Athenäum Quartett Berliner Philharmoniker string quartet
Laurentius Dinca violin, Stephan Schulze violin, Walter Küssner viola, Stefan Giglberger cello
Josef Suk Meditation on the Old Czech Chorale «St. Wenceslas» op. 35a
Bedřich Smetana string quartet n. 1 in E minor JB 1:105 Aus meinem Leben
Antonín Dvořák da Cypresses (Echo of Songs) for string quartet B152: n. 1 Já vím, že v sladké naději ( I know there is still hope in my love), n. 2 V tak mnohém srdci mrtvo jest ( dead heart wakes up again)

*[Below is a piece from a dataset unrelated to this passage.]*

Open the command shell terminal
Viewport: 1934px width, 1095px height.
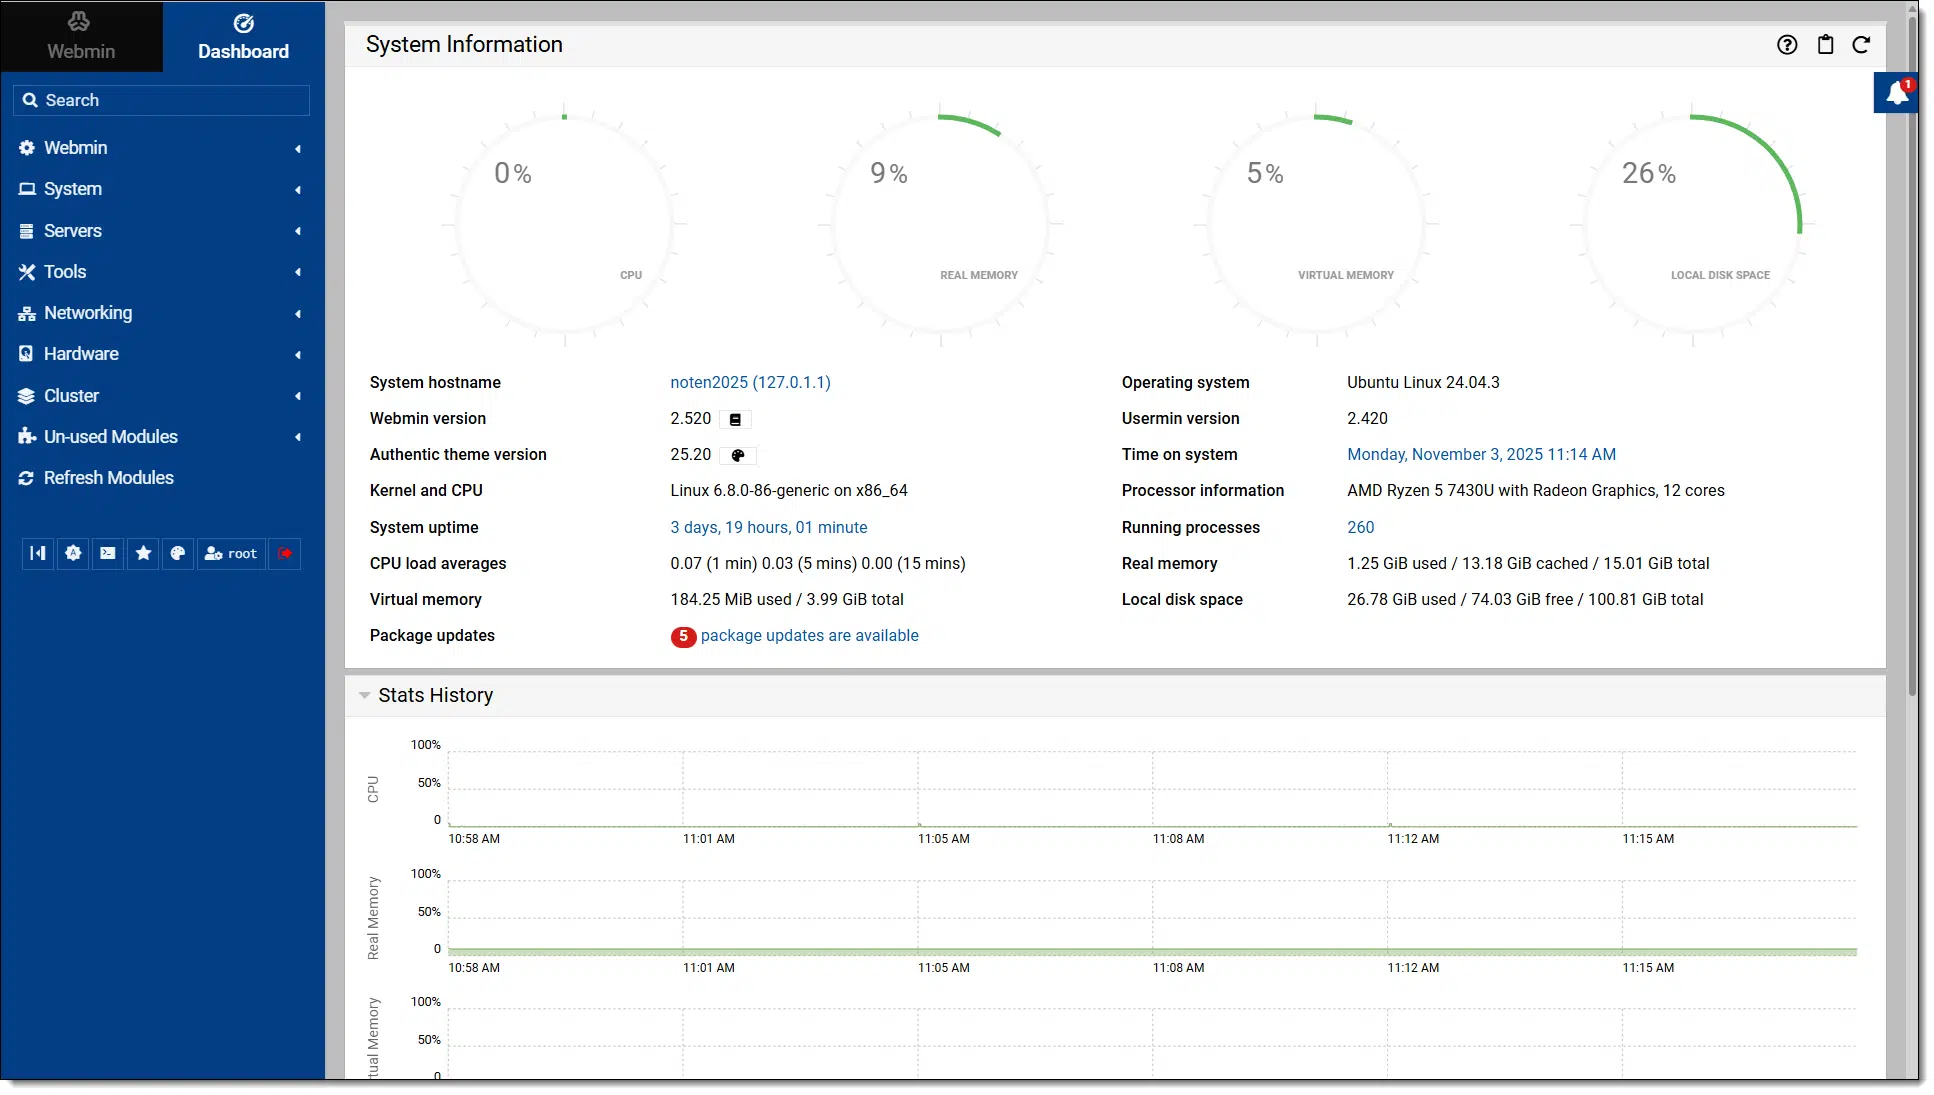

Antonín Dvořák Quartet n. 12 in F major op. 96 Americano
“To demonstrate that we Czechs are not only musicians, as they say in the other countries, that we are only talented on the tips of our fingers and not in our brains, but on the contrary that we are creative and yes we have our own music. “
Smetana’s aim has been widely reached in the music programme of this concert which opens with Josef Suk: he was born in southern Bohemia in 1874, then an Austrian territory, and composed his Meditation upon the old Saint Wenceslas choral – the same choral dedicated to the patron saint of Bohemia sung every Sunday in the churches of the country- few months after the outbreak of the great war. Realising that the conflict would have brought the empire to an end, Suk put his invocation to the Saint into music and made a quartet; he asked God’s help “not to let our country and the future generations die”. It quickly became very popular and an orchestra adaptation followed which we will listen in the closing concert with a performance by southern Bohemia Philharmonic Orchestra.
Very Czech in its essence and feel is also the ‘music tale’ of Smetana’s life, which he made in quartet in E minor. And regarding the two pages of Dvořák: even in Americano, written on the other side of the ocean following the symphony of From the new world, it eventually emerges above any other thing the genuine bohemian nature.